Muisi Ajao

Personal information
- Date of birth: 2 December 1978 (age 47)
- Place of birth: Abeokuta, Nigeria
- Height: 1.83 m (6 ft 0 in)
- Position: Defender

Senior career*
- Years: Team / Apps / (Gls)
- 1994: Bendel United / 31 / (2)
- 1995: Shooting Stars / 29 / (1)
- 1996: Julius Berger / 5 / (0)
- 1996–1997: Cercle Brugge / 5 / (0)
- 1997–1998: Kaizer Chiefs / 22 / (1)
- 1998–2002: Mamelodi Sundowns / 89 / (2)
- 2003–2004: Da Nang
- 2005: Bush Bucks
- 2006: Kingfisher East Bengal
- 2007: Manning Rangers

International career
- 2000–2001: Nigeria / 10

= Muisi Ajao =

Nigerian footballer

Muisi Ajao (born 2 December 1978) is a Nigerian retired footballer.

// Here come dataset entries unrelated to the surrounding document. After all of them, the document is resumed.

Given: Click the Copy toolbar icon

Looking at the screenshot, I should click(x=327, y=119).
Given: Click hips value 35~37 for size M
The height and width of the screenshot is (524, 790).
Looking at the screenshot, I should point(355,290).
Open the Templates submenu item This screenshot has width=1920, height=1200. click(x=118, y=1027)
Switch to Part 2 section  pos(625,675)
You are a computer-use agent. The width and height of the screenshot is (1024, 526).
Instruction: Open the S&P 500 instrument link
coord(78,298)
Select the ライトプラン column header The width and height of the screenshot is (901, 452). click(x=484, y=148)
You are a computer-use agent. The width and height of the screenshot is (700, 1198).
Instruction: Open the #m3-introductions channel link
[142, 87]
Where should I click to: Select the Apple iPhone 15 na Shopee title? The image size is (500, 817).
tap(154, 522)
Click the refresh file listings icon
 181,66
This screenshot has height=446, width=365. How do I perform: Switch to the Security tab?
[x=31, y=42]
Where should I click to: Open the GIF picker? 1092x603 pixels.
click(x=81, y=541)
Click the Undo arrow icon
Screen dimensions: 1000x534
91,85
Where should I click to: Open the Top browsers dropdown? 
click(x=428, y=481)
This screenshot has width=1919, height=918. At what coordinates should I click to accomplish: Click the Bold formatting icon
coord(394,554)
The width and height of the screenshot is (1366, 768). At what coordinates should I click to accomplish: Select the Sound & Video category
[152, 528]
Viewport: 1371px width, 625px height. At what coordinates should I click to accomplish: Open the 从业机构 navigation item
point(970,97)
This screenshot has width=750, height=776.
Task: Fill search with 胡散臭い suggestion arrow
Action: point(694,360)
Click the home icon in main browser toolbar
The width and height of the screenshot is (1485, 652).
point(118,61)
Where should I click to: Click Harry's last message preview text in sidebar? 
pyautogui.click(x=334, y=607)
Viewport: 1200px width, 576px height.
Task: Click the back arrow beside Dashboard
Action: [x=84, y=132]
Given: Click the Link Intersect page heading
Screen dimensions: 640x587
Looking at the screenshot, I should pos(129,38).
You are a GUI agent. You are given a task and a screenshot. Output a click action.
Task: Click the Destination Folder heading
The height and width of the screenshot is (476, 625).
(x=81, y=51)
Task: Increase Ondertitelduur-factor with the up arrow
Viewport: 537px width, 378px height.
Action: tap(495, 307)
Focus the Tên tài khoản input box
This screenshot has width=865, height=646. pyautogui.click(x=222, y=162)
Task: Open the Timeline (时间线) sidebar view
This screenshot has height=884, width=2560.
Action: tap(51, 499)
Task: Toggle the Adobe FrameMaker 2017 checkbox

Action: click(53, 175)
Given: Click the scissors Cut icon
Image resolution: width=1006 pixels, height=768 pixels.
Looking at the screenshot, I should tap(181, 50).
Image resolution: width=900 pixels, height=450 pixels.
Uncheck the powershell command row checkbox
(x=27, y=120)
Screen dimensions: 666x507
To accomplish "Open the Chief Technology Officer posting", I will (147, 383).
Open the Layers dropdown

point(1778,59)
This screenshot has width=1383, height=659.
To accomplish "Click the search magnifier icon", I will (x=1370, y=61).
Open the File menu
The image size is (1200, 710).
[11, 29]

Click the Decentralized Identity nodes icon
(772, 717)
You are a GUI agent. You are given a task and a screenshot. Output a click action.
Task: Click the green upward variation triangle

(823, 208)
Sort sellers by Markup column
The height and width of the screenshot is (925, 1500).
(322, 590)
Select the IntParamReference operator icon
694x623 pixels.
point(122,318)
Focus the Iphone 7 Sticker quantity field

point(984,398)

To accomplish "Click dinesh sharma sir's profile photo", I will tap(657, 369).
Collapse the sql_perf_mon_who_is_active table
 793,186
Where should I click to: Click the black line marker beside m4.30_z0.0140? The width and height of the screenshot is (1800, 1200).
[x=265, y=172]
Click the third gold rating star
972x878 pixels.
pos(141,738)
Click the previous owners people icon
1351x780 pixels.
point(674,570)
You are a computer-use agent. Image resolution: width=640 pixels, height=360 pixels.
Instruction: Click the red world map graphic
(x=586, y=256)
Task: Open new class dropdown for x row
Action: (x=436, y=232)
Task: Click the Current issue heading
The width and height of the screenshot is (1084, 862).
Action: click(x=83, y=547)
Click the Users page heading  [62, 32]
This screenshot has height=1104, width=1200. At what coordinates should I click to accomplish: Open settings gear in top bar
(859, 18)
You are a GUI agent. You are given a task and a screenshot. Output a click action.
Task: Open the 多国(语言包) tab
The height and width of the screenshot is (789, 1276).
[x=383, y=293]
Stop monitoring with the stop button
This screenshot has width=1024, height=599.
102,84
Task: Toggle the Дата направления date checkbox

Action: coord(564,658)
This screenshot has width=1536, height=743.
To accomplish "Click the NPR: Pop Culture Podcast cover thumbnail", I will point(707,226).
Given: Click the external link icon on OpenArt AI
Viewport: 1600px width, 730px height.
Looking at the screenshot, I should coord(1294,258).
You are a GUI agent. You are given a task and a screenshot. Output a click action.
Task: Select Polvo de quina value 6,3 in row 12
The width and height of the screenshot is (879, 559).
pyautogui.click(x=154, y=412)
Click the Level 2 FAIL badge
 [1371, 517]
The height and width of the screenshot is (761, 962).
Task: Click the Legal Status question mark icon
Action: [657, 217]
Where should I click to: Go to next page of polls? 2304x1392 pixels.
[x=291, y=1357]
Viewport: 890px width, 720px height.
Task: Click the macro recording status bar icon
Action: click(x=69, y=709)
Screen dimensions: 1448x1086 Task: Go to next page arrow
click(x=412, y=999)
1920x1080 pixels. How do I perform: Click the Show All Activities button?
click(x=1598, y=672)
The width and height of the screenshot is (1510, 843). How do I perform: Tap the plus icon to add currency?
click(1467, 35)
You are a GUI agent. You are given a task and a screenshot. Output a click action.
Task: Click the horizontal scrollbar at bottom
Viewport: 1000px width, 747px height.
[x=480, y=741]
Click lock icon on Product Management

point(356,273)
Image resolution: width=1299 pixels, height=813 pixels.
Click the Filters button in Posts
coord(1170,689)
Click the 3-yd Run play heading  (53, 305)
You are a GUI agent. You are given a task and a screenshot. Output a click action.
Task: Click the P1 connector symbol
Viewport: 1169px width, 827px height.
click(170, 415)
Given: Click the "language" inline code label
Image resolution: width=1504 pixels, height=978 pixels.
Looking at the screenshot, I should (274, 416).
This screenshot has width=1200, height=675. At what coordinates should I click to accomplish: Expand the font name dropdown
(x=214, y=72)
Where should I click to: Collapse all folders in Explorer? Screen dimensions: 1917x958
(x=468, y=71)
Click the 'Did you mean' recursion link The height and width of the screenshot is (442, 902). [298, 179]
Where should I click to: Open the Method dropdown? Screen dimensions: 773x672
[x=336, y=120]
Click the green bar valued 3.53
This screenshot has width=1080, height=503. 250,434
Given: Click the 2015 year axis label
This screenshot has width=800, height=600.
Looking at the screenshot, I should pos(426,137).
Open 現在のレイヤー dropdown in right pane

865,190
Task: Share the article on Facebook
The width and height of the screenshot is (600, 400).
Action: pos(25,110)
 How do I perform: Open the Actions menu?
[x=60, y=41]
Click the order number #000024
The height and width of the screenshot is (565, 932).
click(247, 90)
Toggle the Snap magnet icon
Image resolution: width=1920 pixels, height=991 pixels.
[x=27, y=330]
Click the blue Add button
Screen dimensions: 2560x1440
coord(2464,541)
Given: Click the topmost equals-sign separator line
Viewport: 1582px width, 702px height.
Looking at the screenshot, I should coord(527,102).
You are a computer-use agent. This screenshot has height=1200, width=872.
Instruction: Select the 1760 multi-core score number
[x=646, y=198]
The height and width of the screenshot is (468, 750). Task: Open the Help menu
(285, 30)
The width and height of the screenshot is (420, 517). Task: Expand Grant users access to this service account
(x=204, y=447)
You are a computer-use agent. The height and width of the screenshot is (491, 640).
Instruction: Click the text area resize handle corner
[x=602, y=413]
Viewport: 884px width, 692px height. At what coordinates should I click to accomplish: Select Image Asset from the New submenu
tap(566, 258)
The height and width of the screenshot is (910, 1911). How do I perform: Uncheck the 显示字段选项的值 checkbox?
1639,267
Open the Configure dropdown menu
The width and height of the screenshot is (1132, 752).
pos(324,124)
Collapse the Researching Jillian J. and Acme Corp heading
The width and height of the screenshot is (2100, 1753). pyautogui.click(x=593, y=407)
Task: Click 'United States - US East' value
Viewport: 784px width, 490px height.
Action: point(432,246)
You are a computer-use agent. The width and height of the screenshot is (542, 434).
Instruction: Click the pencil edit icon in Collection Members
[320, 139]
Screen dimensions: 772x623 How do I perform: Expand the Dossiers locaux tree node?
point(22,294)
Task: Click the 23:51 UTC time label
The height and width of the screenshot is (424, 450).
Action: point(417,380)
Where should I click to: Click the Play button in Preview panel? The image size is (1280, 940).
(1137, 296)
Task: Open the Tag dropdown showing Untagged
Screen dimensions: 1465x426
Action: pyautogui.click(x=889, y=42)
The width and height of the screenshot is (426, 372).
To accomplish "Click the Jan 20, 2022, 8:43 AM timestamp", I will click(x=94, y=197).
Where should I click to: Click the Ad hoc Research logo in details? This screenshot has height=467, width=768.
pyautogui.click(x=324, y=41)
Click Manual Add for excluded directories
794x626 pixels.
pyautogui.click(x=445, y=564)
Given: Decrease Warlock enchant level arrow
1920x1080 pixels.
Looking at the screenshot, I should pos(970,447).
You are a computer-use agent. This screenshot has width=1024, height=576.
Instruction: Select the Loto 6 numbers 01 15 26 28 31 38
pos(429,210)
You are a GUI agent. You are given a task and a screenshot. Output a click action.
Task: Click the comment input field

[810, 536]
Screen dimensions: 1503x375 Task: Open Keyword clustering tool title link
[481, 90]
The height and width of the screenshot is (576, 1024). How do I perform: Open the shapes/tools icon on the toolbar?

He has played a few matches for Nigerian national team and played in the Belgian league and South African Premier League. He played for clubs in Singapore, Qatar, and China.

==International career==
On 16 September 2001, Ajao debuted for Nigeria national football team against South Korea in 1-2 loss match.